Important Notice: this service will be discontinued by the end of 2024 because for multiple years now, Plume is no longer under active/continuous development. Sadly each time there was hope, active development came to a stop again. Please consider using our Writefreely instance instead.

ZIL? L2ARC? How TF does cache work in ZFS?

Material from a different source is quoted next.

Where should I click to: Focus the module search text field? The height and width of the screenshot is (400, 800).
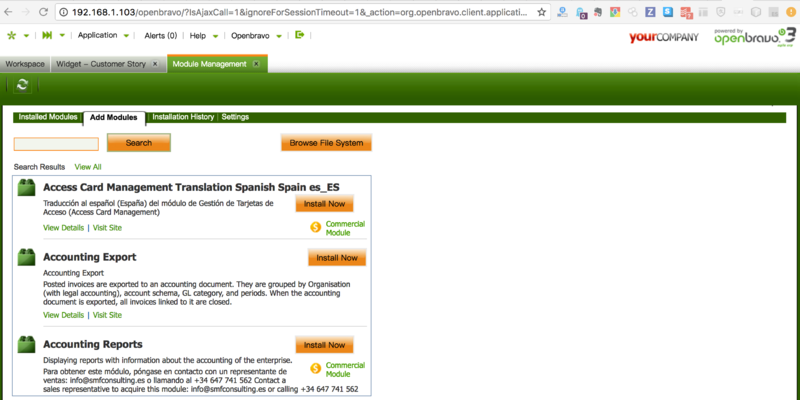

A simple explanation of how caching works in ZFS

ZFS is the free copy-on-write filesystem from Oracle Corp (former Sun Microsystems). Two of the most interesting things about ZFS is the ability to use fast SSDs to speed things up. You have ZIL (ZFS Intent Log) and and L2ARC (Layer 2 Adaptive Replacement Cache). The ZIL is the write cache and the L2ARC is the read cache. Why do I need those? Well, I’m currently looking into moving Shitty Services onto ZFS because my database is getting rather large. Only a small part of it needs to be on SSD storage, the rest can be on cheaper spinny disks. I'd like to create a read/write cache for it similar to an SSHD.

The old model

The old model of file servers uses the machines RAM as a read cache and the rest of the data is on normal, spinning disks.
The old model with RAM and disks

The new model

Now, how can we be more efficent? The problem with disks is that they are slooooow, really slow. The problem with RAM is that you never have enough of it. The solution is to insert another layer in the storage hierarchy, a SSD layer. The fast SSD disks will act as a cache, much faster than spinning disks and with a lot more storage capacity than RAM.
The new model with SSDs


ZFS uses the new model, but with a “twist”. Like i mentioned before, there are two kinds of SSD cache in ZFS: ZIL and L2ARC.

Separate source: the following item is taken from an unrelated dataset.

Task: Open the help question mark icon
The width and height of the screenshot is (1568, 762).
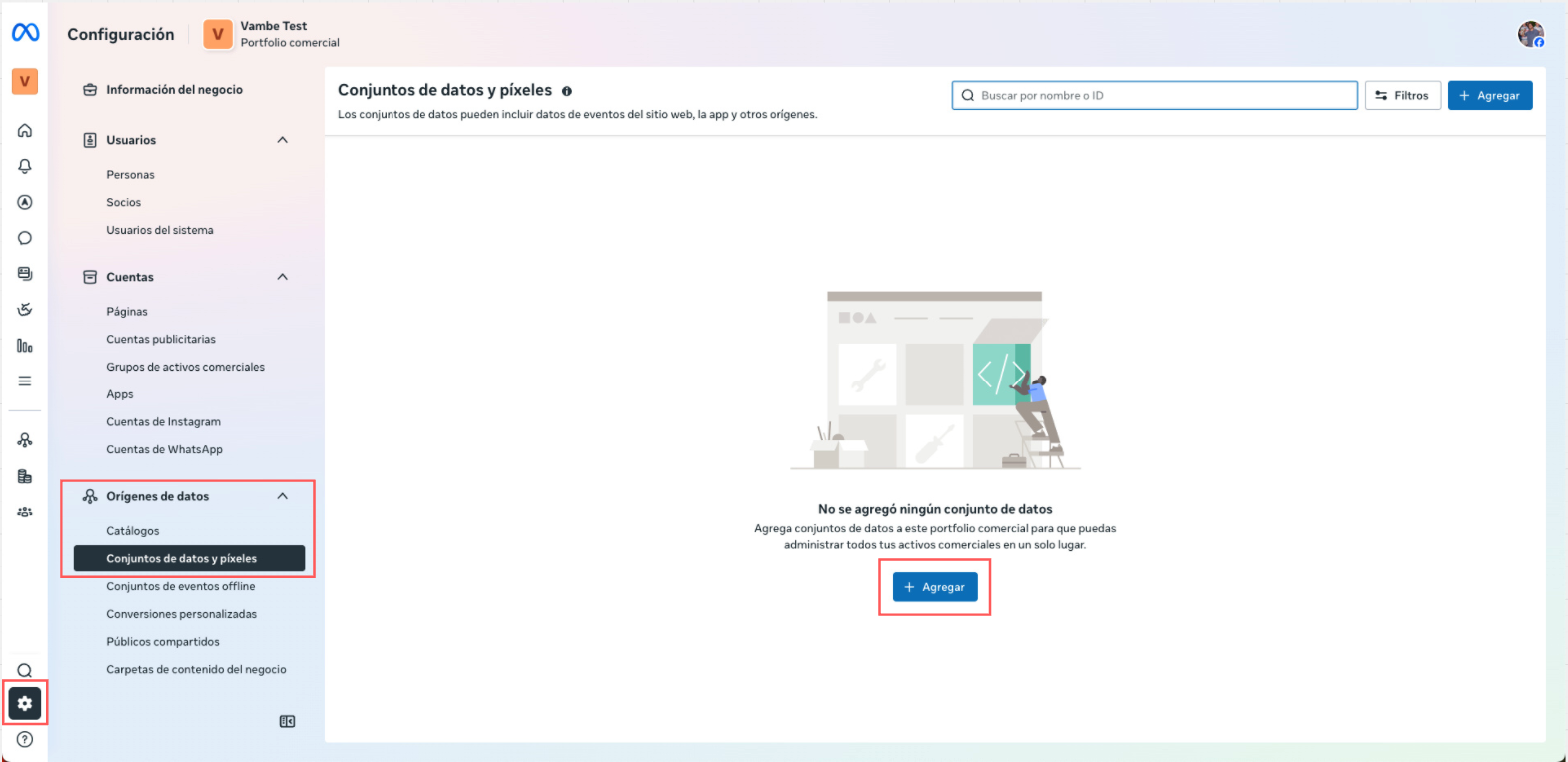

The ZIL, or ZFS Intent Cache, is the ZFS write cache. Many applications, like databases, needs to do synchronous writes to disk to ensure that the data is secured down in storage. This tends to be a problem since sync writes are really slow. What usually happens is that ZFS uses transaction groups, these are pushed out to every about every couple of seconds. Does the database want to wait this time? Probably not and the ZFS transaction log that says “I’m about to write baladibla to block bla bla” is written to disk instead, painfully slow but at least the data won’t be gone in case of a power failure. This pretty much works like the logs in a normal database. So what the ZIL does is that is gathers these transaction groups and instead of writing the logs to slow spinning disks they are stored on fast SSDs and the sync writes can be handled much faster.

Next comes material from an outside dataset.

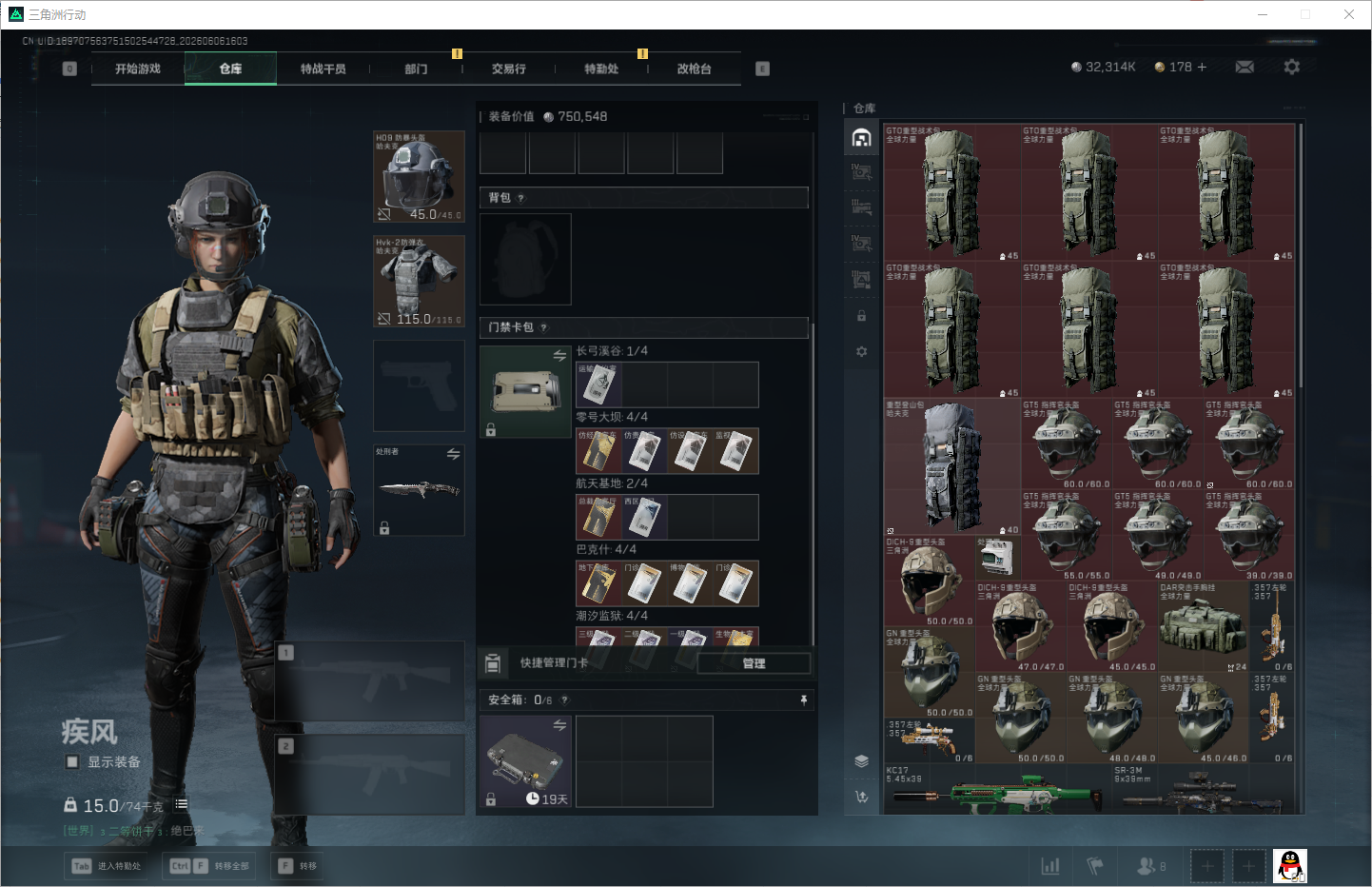Click the 转移全部 button
The height and width of the screenshot is (887, 1372).
(209, 866)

The L2ARC on the other hand is totally different, this is the ZFS read cache. In the old model the data requested would first be read from the cache in RAM, if it’s missing there it would have to be read from disk. Disk reads are slow, can we please avoid them? Yes, we can. We’re inserting another layer between RAM and spinning disks consisting of much faster SSD disks. They will work as an extension of the normal cache in RAM (called ARC, hence L2ARC). This cache is now filled on some basic rules like “Most frequently used”, “Most recently used” and so on. When you read data the system first checks the ARC, then the L2ARC and last the spinning disks. This means a lot faster reads, especially random reads which tends to be extremely slow in spinning disks.
ZFS uses ZIL and L2ARC on SSD

Final thoughts

Unfortunately automatic migration by ZFS of hot data to low-latency vdevs and cool data from low-latency vdevs is not really possible without solving the infamous block-pointer-rewrite problem. So, unfortunately ZFS won't solve my particular problem.